Results of a small Johns Hopkins Children’s Center study show that hospitalized children given high-dose IV infusions of the antibiotic vancomycin to treat drug-resistant bacterial infections face an increased risk for kidney damage — an often reversible but sometimes serious complication.
The findings, published in the December issue of the journal Annals of Pharmacotherapy, highlight the importance of prescribing the medication cautiously, the investigators say, and also underscore the need for newer, safer drugs to treat resistant infections.
“Our results bear out the difficult balancing act between ensuring the dose is high enough to successfully treat these serious and, at times, life-threatening infections against the small but real risk for kidney damage,” says study senior investigator Carlton Lee, Pharm.D., M.P.H., a pediatric clinical pharmacist and associate professor of pediatrics at the Johns Hopkins Children’s Center. “Ultimately, what we really need are new drugs that achieve the same therapeutic effect without taking a toll on the kidneys and other organs.”
Vancomycin, the researchers note, is a drug reserved for the treatment of bacterial infections that don’t respond to other medications, and it has been used safely for decades.

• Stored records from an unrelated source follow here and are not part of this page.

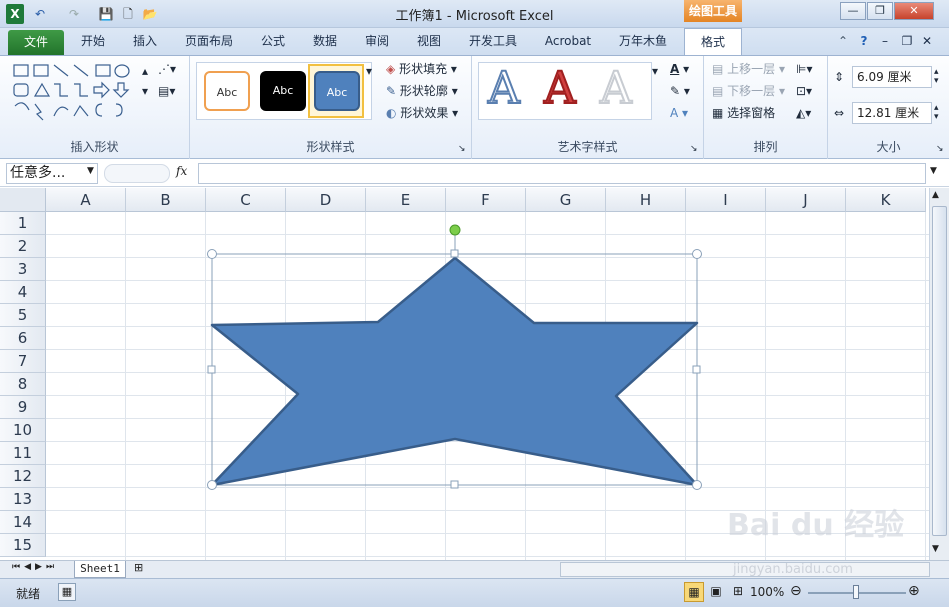  Describe the element at coordinates (927, 42) in the screenshot. I see `doc-close-icon: ✕` at that location.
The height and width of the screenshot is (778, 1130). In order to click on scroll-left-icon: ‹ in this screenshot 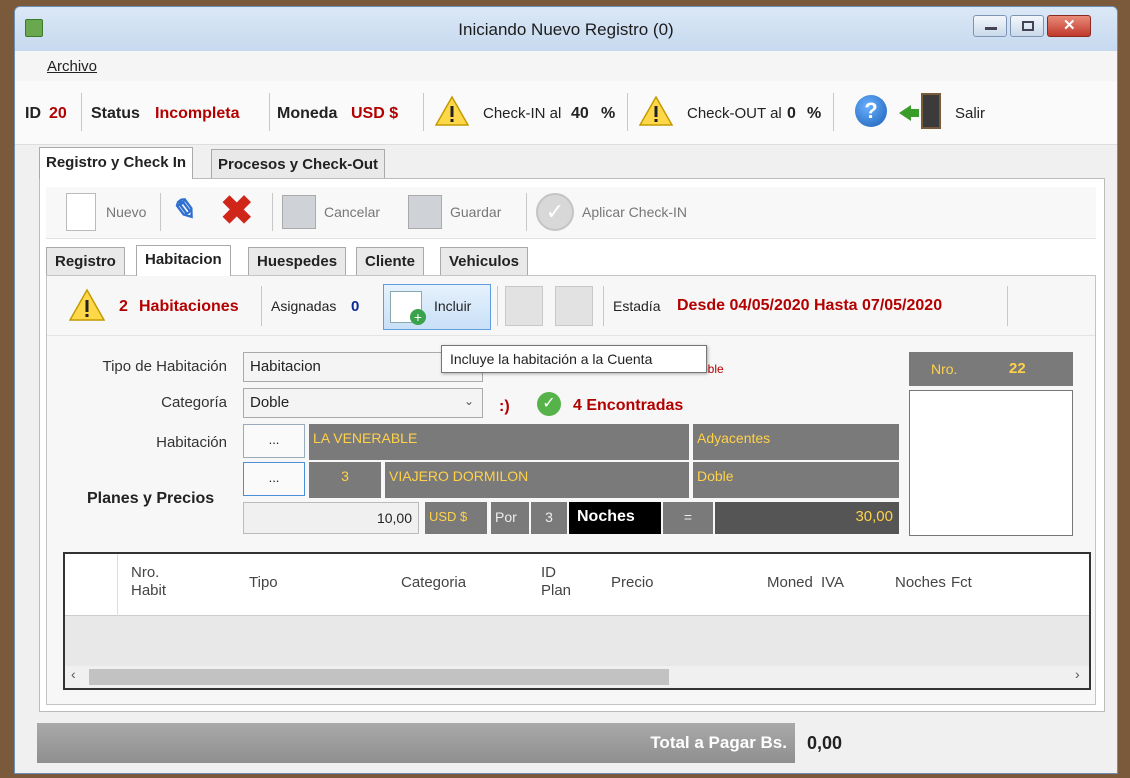, I will do `click(74, 674)`.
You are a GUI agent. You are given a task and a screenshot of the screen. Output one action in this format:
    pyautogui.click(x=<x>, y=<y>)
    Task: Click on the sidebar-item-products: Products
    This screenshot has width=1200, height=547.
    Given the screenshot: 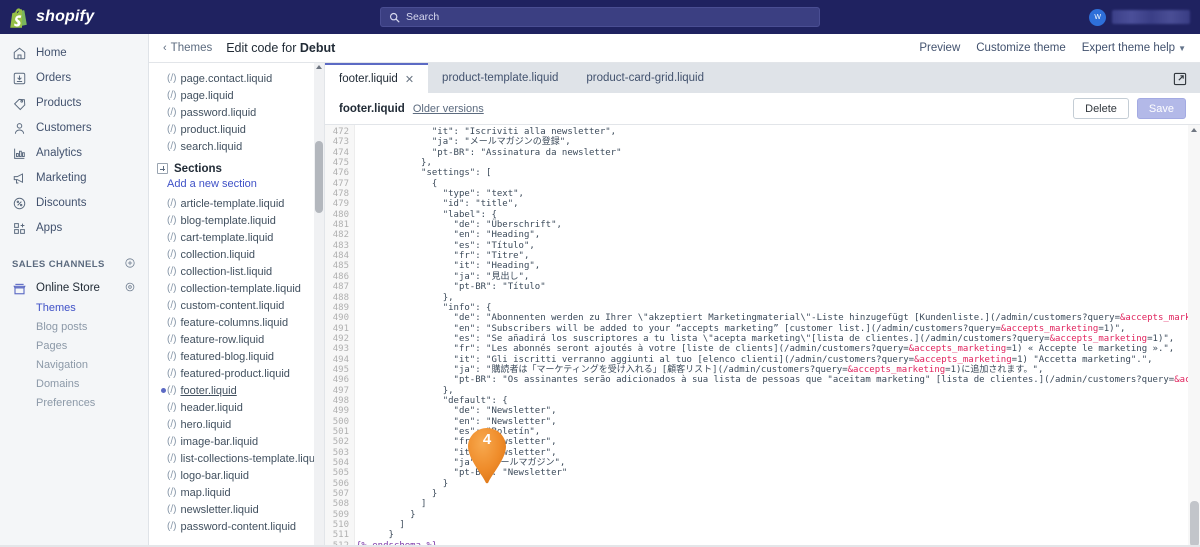 What is the action you would take?
    pyautogui.click(x=74, y=103)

But the spread of drug-resistant bacteria, such as MRSA, or methicillin-resistant Staphylococcus aureus, prompted new dosing guidelines in 2009, calling for treatment with higher doses of the drug when a resistant infection is suspected. While the new high-dose guidelines were written with adult patients in mind, many pediatric hospitals have applied the high-dose approach to the treatment of children to ensure the drug reaches high enough levels in the blood to successfully knock out the resistant germs and stave off the serious complications associated with such pernicious bacteria. The researchers also emphasize that this 30-year-old antibiotic can be a lifesaver for many patients with serious bacterial disease and that kidney damage is generally reversible when treatment stops.
The Johns Hopkins study, based on analysis of patient records of 175 children treated with vancomycin at Johns Hopkins between 2009 and 2010, found that 14 percent developed kidney damage.
Tellingly, Lee says, the higher the dose, the greater the risk, with each 5 milligrams per kilogram increase boosting the risk of kidney failure by 16 percent. In other words, a 20 kilogram (44-pound) child receiving 1,600 milligrams of vancomycin per day has a 16 percent higher risk for kidney damage than a child of the same age and weight receiving 1,200 milligrams of the drug daily. Other factors driving risk included prolonged therapy — each additional day of treatment increased risk by 11 percent — and simultaneous use of other drugs that can tax the kidneys, the researchers found. Children who received more than one such medication showed five times higher risk for kidney damage. The average length of treatment with vancomycin was eight days among children who suffered kidney injury, compared with four days among those who didn’t. The average daily dose among children who developed kidney damage was 10 milligrams per kilogram higher than the average daily dose among kids who didn’t develop kidney damage.
The researchers note that each child receiving vancomycin had periodic blood tests to measure kidney filtration rate — a test of how well the kidneys function and how quickly they can filter the blood. Children receiving the drug were being treated for invasive, serious infections of the skin, bone, heart, lung and brain; or bloodstream infections caused by MRSA.
Despite the small number of patients involved in the study, the researchers say they believe their results apply to patients at pediatric hospitals nationwide, highlighting the urgent need to develop newer, safer therapies for drug-resistant bacterial infections in children, something the Johns Hopkins Children’s Center is actively pursuing in several clinical trials.
“The results of our study highlight the need for trials that provide pediatric experts with the evidence needed to make informed treatment and dosing decisions, ones that are based on solid data in children rather than on extrapolation from adult patients,” says study lead author Elizabeth Sinclair, Pharm.D., a pediatric clinical pharmacy specialist at Texas Children’s Hospital who conducted the research while training at Johns Hopkins.
The researchers say treatment calls for high-dose intravenous vancomycin should be made after factoring in a child’s overall health and the use of any other medications. In any case, they say, vancomycin therapy should include careful and frequent monitoring of kidney function in those receiving high doses.
Other investigators included Gayne Yenokyan, Jeffrey Fadrowski and Aaron Milstone, all of Johns Hopkins. Andrea McMunn of Kaiser Permanente Capitol Hill Medical Center in Washington, D.C., was co-author on the research.